Today, Kelly Henson Arciszewski and Tracy Henson Wills live thousands of miles apart, but as twins they share many memories and that accident is one of them.
School had started just the week before and the sisters were walking from their home on H Street to Wells Elementary School, about eight to 10 blocks away. They crossed the railroad tracks at Green Street and were in the crosswalk just south of the train depot when they were hit by a car driven by a teenager.
At the time, the intersection was only a two-way stop, with stop signs on Green Street but not on what was then known as G Street. There were no traffic signals in town. Until the previous year, when the new Highway 58 freeway bypass was completed, all of the state route’s east-west traffic went through town. Only a flashing amber light alerted drivers to slow down at the busy intersection.
The drive of another vehicle heading west saw the girls and stopped in the intersection just before the crosswalk to allow the girls to cross. They headed into the street, but the westbound driver of the car in the high lane didn’t see them — nor could they see the car approaching.
After the collision, the driver of the car pulled Tracy out from under the vehicle and put her on the seat of his car. It was later determined that she had a torn kidney. Kelly was in the street and had an open-to-the-bone injury on her left ankle. They both were bruised and left with lifelong scars.
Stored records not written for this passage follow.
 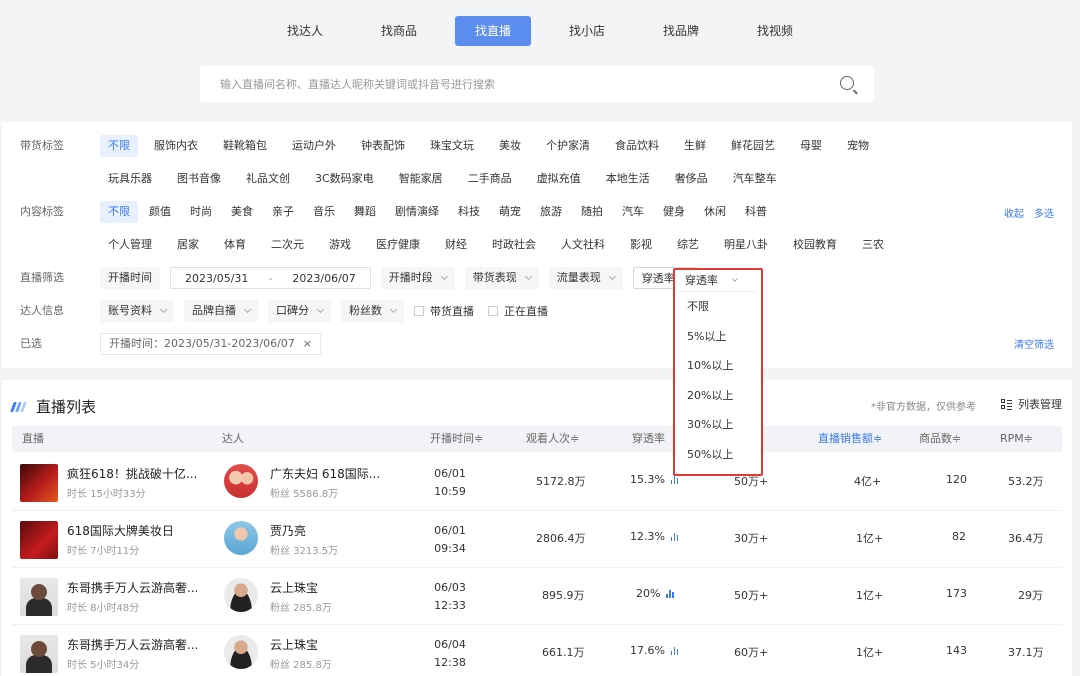 What do you see at coordinates (493, 31) in the screenshot?
I see `tab-find-live: 找直播` at bounding box center [493, 31].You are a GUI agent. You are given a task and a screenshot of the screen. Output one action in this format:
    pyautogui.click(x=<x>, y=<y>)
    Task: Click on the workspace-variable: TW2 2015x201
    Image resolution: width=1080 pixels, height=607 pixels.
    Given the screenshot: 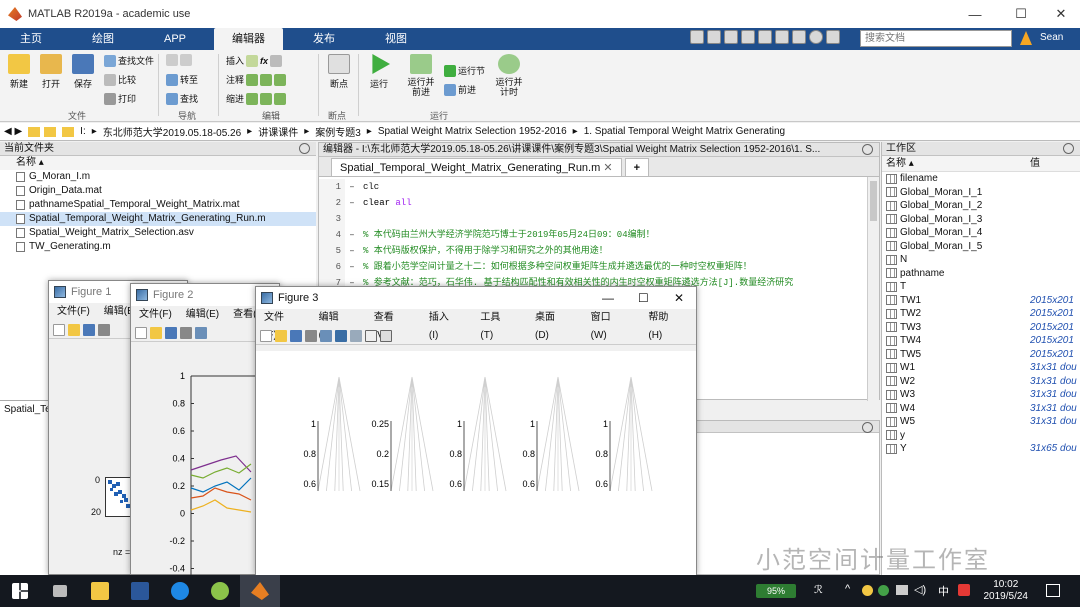 What is the action you would take?
    pyautogui.click(x=981, y=314)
Within a week, though, they were released from the hospital. Tracy remembers waking up in the hospital but not much of the accident before then.
Kelly wasn’t able to go back to school until December, although Tracy returned earlier. They were both sixth graders, but not in the same class. Kelly had Charles Kraft as a teacher and Tracy was in Lorraine Spacke’s class.
The girls and their brother, Kevin Henson, moved to Tehachapi from Rosedale with their parents when they were 3
years old, about eight years before the accident. Their father, Connie George Henson, was recently out of the military and worked at Monolith Portland Cement Company. Their mom, Helen, was a homemaker.
The family continued living in Tehachapi until the girls finished seventh grade, then moved to Bakersfield where Arciszewski graduated from North High School in 1979. Wills got married while in high school and finished her GED later.
Wills said the children didn’t want to move as they considered Tehachapi their home.
“I still have a very dirty and missing-a-lot-of-fur stuffed animal named ‘Class,’” Arciszewski said. “My classmates gave him to me while I was still in the hospital.”
Their dad died in 2016 and their mom died last year. Kevin Henson is a Native Nations missionary.
Today, Arciszewski lives in Florida and Wills lives in Washington. Despite the distance, they remain close although they haven’t been able to see each other since 2016. When their dad died the two visited Tehachapi, crossing Tehachapi Boulevard together in what Arciszewski called “a trip down memory lane.”
Arciszewski, who has two children, served in the U.S. Navy. She had to prove that her ankle wasn’t still bothering her when she joined. She went on to work in retail management before becoming a paralegal.
Wills did not have long-lasting problems from her kidney damage, she said. She worked several years in healthcare and still works as a director of environmental services with no plans to retire. She has six children, nine grandchildren and a great-grandchild due in May.
With physical wounds healed, Wills said the biggest impact of the accident was that when her children started driving, she worried.
“I have thought of the 16-year-old high school kid who hit us,” she said. “What if it were one of my kids who hit someone? How do you get your kids to understand that it only takes a second to hit someone? I’ve always worried about that.”
And the accident had an immediate impact in Tehachapi. Just five days later, the Tehachapi City Council voted to put up a four-way stop at the intersection of G and Green streets. The street name has changed, but the stop signs are still there.